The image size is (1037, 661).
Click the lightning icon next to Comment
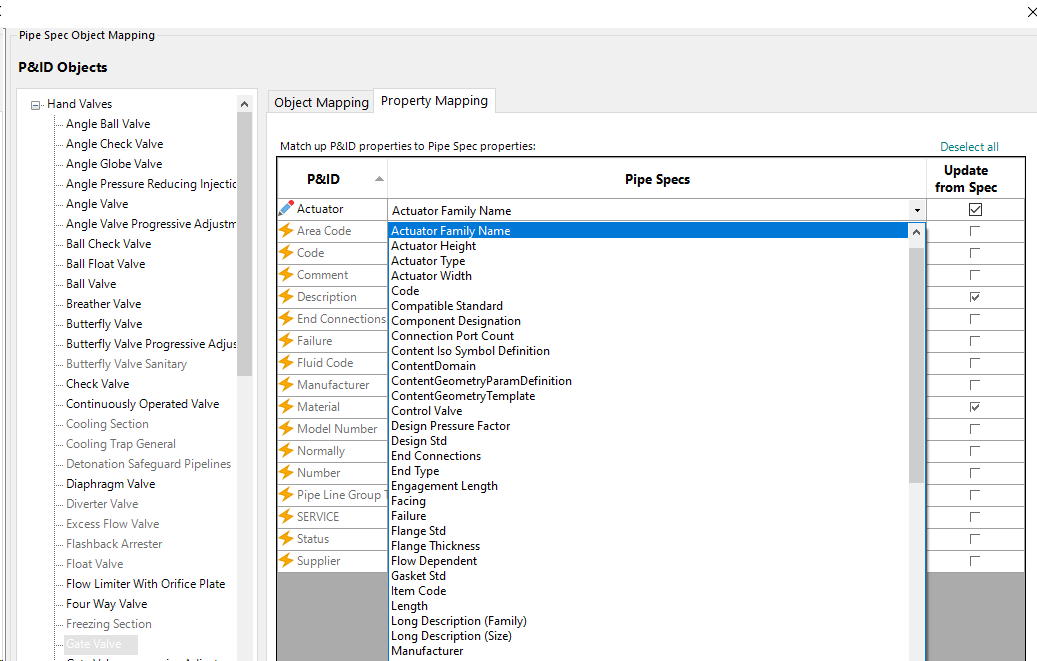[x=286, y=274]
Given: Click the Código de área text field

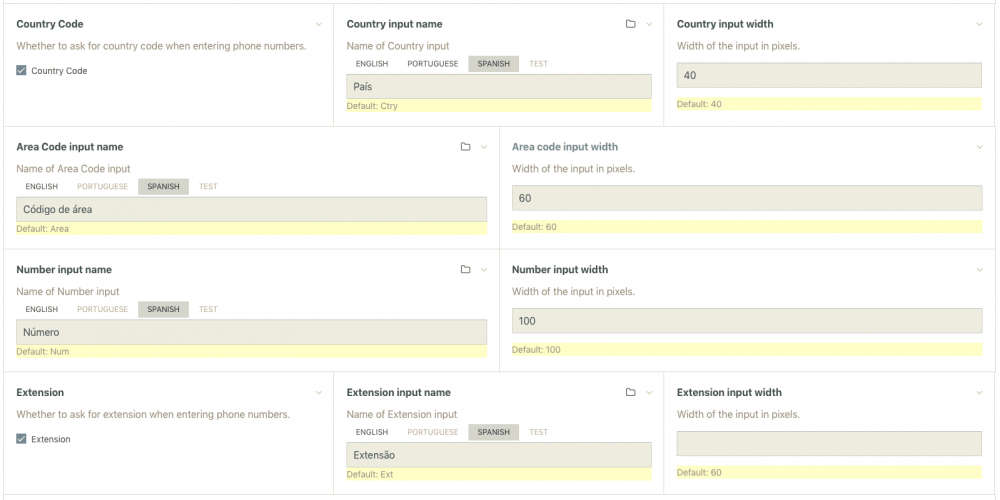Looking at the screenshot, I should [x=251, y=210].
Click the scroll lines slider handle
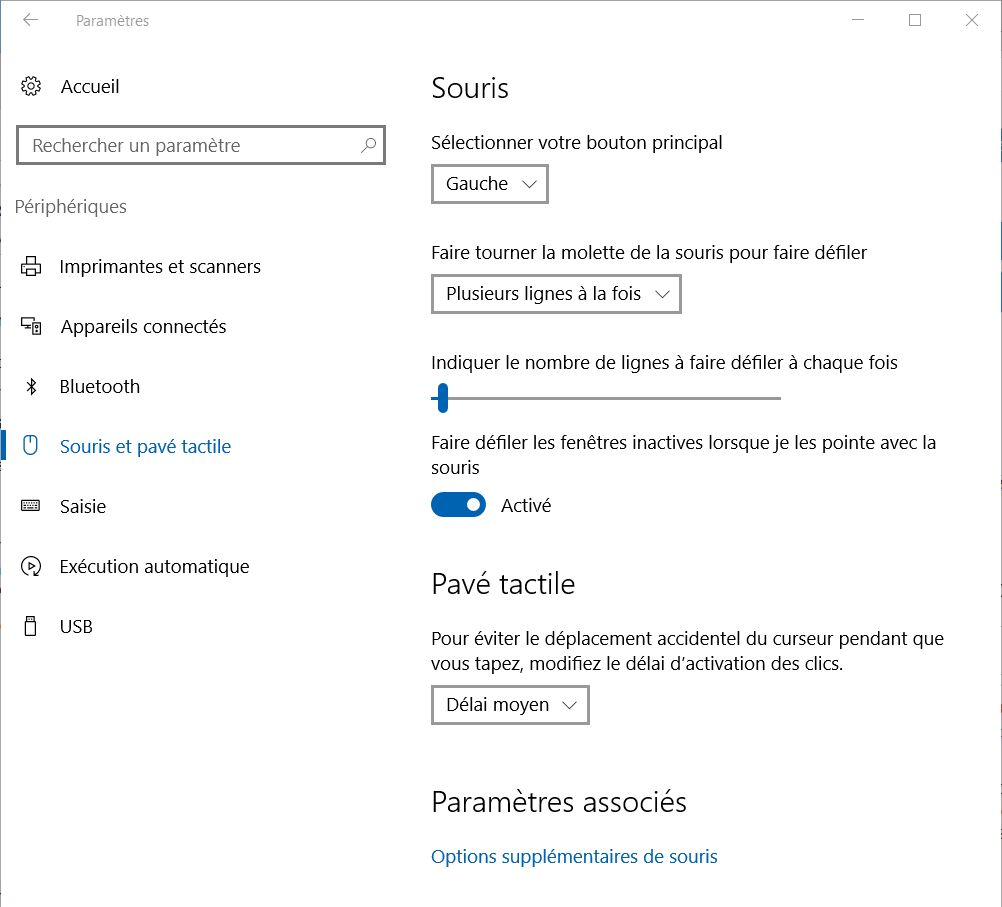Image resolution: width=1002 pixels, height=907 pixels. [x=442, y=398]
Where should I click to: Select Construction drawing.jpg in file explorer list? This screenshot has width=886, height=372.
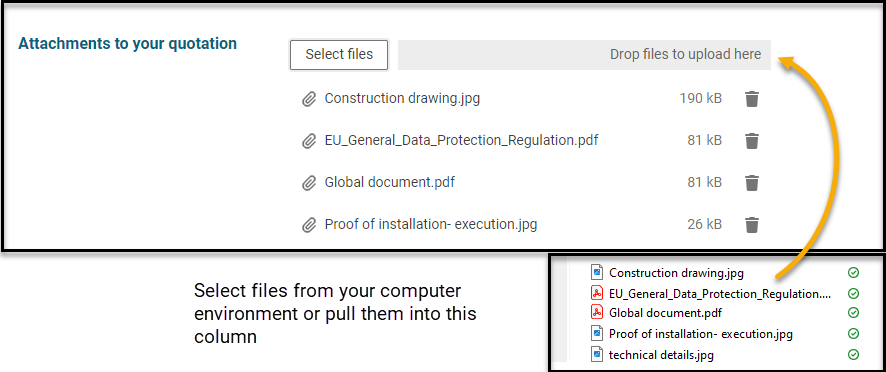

## Task item
All that is required is the lines from the line containing "Given: Click the Código de área text field" through the end of the records above, copied exactly, and none of the pictures.

## Response for this exercise
Given: Click the Código de área text field

Looking at the screenshot, I should [x=251, y=210].
Click the scroll lines slider handle
Image resolution: width=1002 pixels, height=907 pixels. [x=442, y=398]
Where should I click to: Select Construction drawing.jpg in file explorer list? This screenshot has width=886, height=372.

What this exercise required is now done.